◆ Problem to work on ◆
Every line of the data below that holds the string "group" needs to be reported.

START Records shown

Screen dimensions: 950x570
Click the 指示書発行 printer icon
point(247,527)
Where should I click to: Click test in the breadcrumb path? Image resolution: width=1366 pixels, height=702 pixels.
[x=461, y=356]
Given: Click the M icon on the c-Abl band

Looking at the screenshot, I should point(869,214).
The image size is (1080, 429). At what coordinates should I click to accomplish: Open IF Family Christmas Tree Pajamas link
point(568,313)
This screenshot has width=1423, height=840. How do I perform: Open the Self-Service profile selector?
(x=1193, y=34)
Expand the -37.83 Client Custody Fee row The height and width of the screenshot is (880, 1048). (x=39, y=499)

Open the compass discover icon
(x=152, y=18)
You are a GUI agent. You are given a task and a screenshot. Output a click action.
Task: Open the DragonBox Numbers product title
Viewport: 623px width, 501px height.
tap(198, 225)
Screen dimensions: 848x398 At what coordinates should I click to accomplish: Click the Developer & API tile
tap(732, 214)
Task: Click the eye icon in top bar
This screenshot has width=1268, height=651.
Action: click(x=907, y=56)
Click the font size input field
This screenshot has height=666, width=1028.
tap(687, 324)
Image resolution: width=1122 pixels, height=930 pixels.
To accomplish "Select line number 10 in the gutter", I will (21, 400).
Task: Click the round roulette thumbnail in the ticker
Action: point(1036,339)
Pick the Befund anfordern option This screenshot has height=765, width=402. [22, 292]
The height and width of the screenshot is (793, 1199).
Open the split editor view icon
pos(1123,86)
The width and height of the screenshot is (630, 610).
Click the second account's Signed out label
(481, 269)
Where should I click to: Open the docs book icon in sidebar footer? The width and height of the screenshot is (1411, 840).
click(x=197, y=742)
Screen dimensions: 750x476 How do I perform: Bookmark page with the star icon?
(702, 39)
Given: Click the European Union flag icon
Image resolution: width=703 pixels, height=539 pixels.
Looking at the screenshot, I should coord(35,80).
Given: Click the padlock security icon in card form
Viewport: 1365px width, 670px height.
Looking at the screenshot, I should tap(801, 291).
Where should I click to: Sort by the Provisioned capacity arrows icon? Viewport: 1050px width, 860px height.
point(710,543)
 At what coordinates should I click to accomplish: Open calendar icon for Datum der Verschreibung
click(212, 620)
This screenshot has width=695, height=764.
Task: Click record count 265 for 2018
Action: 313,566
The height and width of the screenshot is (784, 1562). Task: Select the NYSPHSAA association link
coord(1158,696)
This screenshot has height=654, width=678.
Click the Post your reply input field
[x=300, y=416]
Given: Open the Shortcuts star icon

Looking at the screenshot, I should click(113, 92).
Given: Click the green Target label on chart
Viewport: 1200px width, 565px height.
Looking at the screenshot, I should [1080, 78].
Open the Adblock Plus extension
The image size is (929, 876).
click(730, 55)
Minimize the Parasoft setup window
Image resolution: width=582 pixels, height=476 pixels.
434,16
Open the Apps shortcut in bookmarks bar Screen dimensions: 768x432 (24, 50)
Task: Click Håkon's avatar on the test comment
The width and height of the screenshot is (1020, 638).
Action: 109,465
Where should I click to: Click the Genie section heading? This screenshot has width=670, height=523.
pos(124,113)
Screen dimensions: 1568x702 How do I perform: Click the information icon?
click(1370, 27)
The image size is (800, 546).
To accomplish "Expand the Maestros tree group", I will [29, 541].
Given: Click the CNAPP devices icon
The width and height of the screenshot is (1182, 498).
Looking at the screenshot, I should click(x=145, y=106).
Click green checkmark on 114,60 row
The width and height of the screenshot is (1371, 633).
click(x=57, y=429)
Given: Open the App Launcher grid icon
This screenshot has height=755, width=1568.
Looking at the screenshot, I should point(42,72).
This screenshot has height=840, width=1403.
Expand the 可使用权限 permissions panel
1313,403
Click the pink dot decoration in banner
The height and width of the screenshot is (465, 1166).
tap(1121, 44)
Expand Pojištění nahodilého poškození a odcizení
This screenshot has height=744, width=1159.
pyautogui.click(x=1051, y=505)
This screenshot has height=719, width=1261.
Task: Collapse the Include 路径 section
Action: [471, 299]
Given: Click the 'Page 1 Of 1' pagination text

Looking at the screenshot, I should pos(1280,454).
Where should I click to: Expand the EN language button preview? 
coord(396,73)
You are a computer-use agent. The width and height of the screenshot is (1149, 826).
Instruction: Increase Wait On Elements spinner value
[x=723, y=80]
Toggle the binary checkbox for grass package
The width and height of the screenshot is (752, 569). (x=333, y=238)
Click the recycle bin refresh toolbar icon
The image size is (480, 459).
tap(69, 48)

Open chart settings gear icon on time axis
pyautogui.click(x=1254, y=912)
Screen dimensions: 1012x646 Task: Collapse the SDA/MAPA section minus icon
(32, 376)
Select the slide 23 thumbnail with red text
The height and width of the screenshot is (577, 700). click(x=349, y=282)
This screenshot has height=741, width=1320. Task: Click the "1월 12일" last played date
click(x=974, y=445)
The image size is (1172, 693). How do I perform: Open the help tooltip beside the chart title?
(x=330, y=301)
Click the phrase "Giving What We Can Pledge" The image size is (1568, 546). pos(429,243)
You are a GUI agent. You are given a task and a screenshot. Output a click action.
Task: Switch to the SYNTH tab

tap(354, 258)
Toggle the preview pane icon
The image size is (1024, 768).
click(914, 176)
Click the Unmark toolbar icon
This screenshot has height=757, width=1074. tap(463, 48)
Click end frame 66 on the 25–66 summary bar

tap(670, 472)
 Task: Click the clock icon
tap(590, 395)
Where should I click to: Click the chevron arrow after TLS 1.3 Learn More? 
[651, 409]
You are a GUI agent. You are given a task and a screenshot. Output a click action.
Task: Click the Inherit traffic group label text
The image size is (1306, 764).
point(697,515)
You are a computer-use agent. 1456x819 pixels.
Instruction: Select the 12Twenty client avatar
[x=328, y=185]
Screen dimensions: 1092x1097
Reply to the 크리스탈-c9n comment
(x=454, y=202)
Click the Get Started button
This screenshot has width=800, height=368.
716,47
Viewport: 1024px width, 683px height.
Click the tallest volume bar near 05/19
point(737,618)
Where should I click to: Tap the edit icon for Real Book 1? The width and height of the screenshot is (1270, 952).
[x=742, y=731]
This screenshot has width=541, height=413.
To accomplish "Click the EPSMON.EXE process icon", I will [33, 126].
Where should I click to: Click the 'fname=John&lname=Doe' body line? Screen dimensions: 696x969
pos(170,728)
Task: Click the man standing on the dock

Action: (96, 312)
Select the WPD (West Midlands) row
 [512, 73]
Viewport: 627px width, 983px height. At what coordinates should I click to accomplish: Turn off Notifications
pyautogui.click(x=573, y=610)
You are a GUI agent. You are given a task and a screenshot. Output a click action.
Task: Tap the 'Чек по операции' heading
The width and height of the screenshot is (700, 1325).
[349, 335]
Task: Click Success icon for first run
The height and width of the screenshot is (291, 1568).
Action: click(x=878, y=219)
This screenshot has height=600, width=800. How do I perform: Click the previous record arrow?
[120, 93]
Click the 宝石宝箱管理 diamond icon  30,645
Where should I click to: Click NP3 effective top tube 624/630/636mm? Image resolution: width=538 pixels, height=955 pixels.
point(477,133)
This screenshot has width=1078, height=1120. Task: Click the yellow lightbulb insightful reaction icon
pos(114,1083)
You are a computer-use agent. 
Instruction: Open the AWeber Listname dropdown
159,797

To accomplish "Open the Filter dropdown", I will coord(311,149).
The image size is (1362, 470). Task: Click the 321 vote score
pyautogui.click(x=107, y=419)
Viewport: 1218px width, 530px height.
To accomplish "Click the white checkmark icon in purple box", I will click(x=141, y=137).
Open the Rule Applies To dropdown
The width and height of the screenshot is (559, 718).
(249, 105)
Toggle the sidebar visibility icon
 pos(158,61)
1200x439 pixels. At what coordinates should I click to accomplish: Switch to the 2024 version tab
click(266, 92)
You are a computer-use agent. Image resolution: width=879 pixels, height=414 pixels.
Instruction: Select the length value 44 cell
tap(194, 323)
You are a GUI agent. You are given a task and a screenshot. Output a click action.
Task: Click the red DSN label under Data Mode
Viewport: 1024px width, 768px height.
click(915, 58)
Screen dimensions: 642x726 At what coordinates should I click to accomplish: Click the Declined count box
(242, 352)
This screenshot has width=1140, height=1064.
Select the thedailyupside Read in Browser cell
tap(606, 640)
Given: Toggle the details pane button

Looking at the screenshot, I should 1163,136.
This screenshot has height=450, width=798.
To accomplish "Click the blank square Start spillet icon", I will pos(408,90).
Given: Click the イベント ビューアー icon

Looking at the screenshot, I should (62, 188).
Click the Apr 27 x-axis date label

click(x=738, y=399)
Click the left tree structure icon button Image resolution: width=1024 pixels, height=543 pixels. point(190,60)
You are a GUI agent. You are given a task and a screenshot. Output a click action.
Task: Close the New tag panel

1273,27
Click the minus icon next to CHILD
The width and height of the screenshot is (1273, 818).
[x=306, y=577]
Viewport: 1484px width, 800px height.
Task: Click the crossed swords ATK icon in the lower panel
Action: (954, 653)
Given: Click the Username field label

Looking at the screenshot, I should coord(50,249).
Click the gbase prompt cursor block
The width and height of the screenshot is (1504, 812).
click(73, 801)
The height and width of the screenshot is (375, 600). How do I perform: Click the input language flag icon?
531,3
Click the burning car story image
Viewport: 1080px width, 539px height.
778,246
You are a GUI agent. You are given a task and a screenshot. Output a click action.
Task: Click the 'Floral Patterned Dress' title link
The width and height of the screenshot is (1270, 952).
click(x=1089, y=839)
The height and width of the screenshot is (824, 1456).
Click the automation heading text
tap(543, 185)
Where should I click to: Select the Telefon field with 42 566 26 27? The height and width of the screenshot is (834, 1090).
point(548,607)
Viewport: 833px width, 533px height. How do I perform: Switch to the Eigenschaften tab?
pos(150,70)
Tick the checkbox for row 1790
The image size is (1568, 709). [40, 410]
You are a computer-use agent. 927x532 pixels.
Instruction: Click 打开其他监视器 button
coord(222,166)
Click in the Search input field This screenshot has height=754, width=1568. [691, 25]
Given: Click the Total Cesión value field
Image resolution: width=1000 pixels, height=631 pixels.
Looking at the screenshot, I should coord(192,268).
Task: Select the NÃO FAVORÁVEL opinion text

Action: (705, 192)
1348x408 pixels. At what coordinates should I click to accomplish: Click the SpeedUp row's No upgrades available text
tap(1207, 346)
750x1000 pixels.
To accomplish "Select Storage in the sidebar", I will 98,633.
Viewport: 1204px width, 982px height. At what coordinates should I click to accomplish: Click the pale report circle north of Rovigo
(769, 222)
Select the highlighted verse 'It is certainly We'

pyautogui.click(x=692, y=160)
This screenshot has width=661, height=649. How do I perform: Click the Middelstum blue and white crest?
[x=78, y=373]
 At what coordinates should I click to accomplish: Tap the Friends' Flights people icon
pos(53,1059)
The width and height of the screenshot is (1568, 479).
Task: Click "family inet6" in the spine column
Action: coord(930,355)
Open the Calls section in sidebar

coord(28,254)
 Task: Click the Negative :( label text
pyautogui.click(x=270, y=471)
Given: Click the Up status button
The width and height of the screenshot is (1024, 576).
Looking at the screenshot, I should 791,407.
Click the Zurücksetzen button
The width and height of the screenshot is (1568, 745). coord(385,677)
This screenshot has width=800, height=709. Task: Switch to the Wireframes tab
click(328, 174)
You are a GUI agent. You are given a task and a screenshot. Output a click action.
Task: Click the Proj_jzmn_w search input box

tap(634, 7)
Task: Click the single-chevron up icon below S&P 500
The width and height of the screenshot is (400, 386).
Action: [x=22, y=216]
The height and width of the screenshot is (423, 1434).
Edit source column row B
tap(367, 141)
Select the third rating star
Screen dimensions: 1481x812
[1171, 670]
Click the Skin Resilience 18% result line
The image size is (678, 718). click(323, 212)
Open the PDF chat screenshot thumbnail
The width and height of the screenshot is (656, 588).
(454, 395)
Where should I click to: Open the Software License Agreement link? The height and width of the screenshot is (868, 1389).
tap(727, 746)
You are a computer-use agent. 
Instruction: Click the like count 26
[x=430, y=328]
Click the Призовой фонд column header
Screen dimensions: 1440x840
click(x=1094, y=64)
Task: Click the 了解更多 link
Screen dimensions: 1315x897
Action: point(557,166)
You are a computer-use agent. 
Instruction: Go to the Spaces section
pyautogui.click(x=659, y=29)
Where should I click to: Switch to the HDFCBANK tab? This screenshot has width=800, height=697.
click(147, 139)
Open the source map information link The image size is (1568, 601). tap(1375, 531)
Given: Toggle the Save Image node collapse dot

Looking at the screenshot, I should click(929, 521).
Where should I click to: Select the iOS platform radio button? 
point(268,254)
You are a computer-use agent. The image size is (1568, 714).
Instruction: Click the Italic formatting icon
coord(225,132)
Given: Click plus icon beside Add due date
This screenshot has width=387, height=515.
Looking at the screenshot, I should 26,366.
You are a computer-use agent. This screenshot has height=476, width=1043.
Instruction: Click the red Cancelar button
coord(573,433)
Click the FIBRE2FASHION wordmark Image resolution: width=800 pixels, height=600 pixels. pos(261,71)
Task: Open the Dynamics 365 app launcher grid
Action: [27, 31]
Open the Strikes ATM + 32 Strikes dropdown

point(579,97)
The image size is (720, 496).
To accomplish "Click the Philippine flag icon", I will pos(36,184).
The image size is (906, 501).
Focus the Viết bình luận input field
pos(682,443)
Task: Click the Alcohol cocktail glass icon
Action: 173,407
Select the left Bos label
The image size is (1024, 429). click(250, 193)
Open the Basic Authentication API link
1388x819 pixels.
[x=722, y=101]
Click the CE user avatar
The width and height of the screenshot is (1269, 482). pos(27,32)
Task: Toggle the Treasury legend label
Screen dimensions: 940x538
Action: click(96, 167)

END Records shown

◆ Solution to the problem ◆
To accomplish "Expand the Maestros tree group", I will [29, 541].
Task: Click the Inherit traffic group label text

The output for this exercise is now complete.